» **YOUR ASSIGNMENT**: The answer must be an exact copy of the entries below, with no images in it.

[Entries taken from a collection]
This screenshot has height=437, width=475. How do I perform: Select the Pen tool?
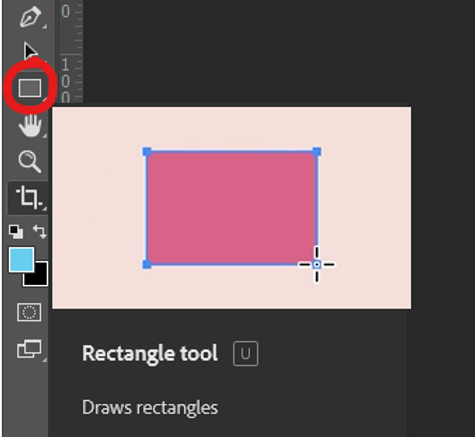click(x=30, y=17)
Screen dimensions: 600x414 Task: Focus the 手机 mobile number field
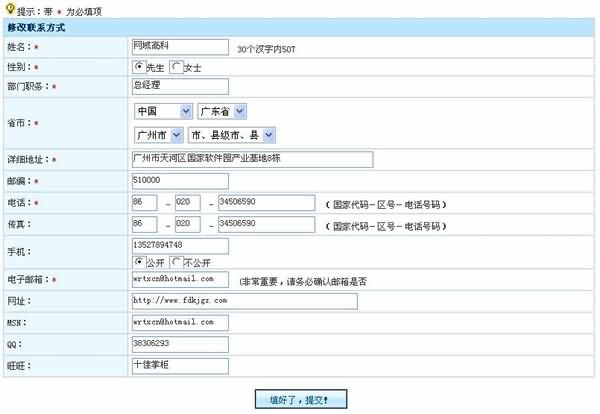coord(180,245)
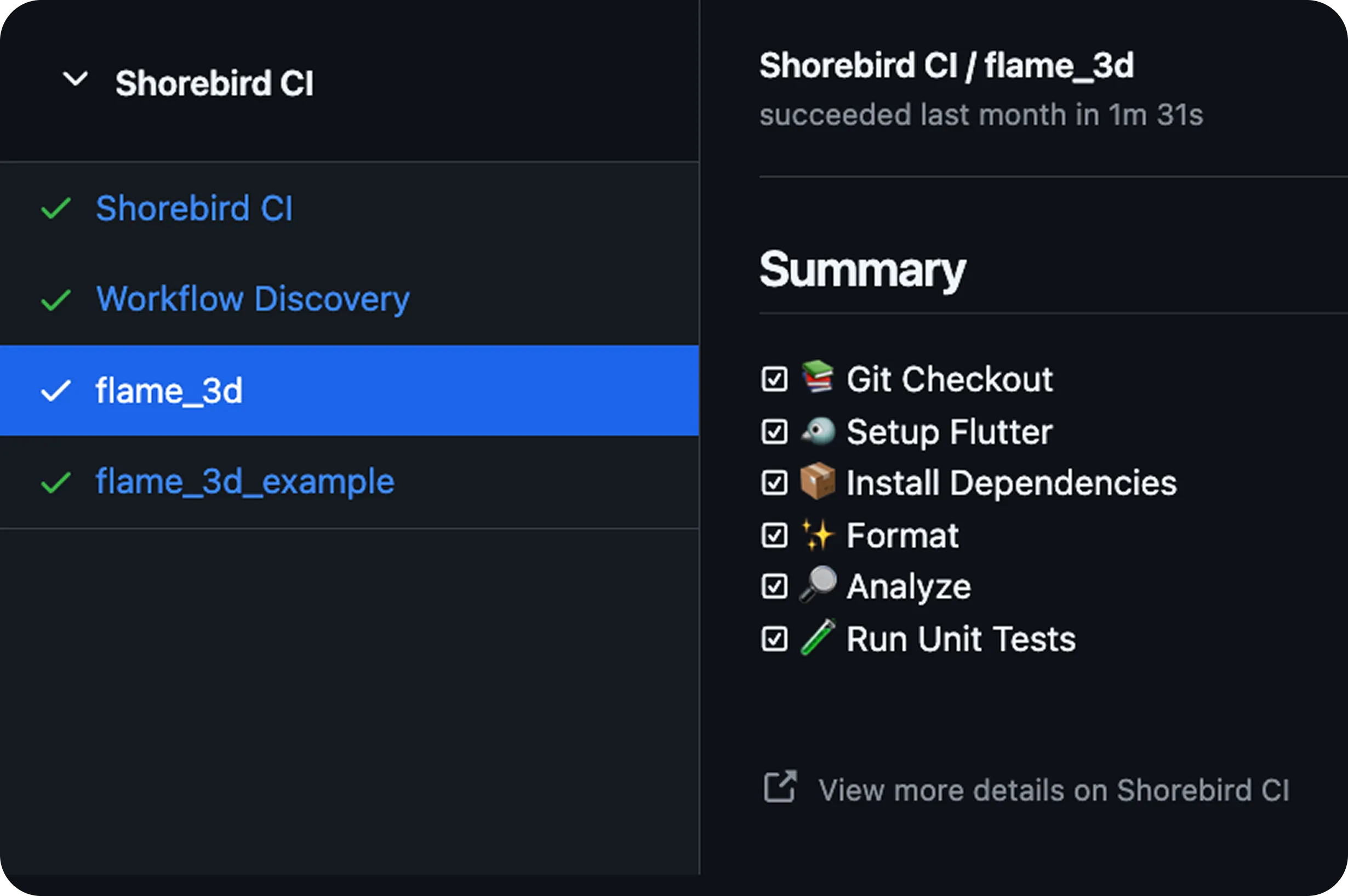Click the green checkmark beside Workflow Discovery
The width and height of the screenshot is (1348, 896).
(x=56, y=299)
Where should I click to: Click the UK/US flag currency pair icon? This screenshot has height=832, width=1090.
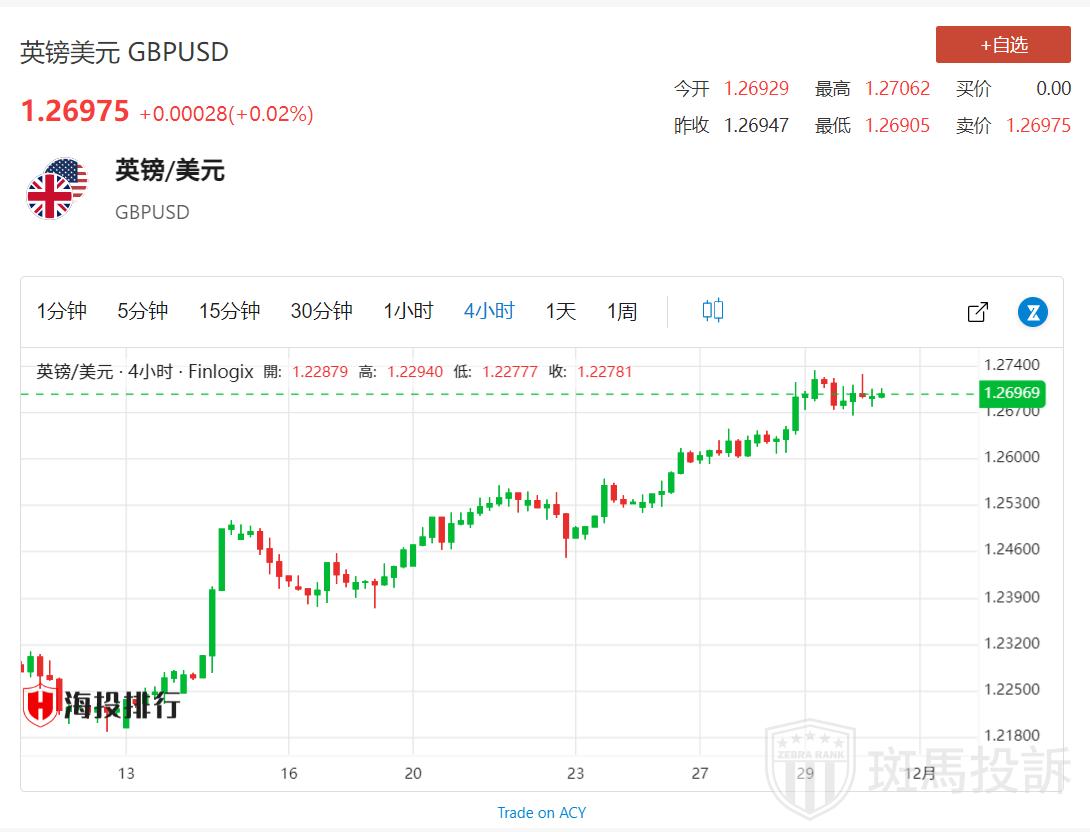click(56, 188)
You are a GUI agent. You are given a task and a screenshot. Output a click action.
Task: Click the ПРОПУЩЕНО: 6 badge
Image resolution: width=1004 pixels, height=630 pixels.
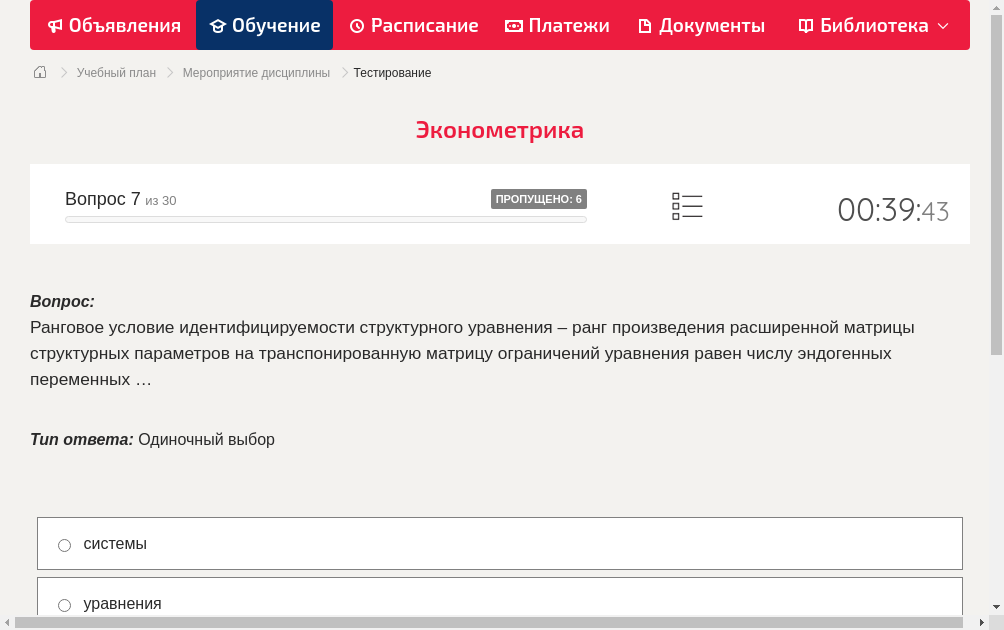pos(539,198)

» **EXERCISE RESULT**:
This screenshot has height=437, width=475. How do I perform: Select the Pen tool?
click(x=30, y=17)
Screen dimensions: 600x414 Task: Focus the 手机 mobile number field
coord(180,245)
Click the green checkmark beside Workflow Discovery
The width and height of the screenshot is (1348, 896).
(x=56, y=299)
Where should I click to: Click the UK/US flag currency pair icon? This screenshot has height=832, width=1090.
click(56, 188)
You are a GUI agent. You are given a task and a screenshot. Output a click action.
Task: Click the ПРОПУЩЕНО: 6 badge
Image resolution: width=1004 pixels, height=630 pixels.
pos(539,198)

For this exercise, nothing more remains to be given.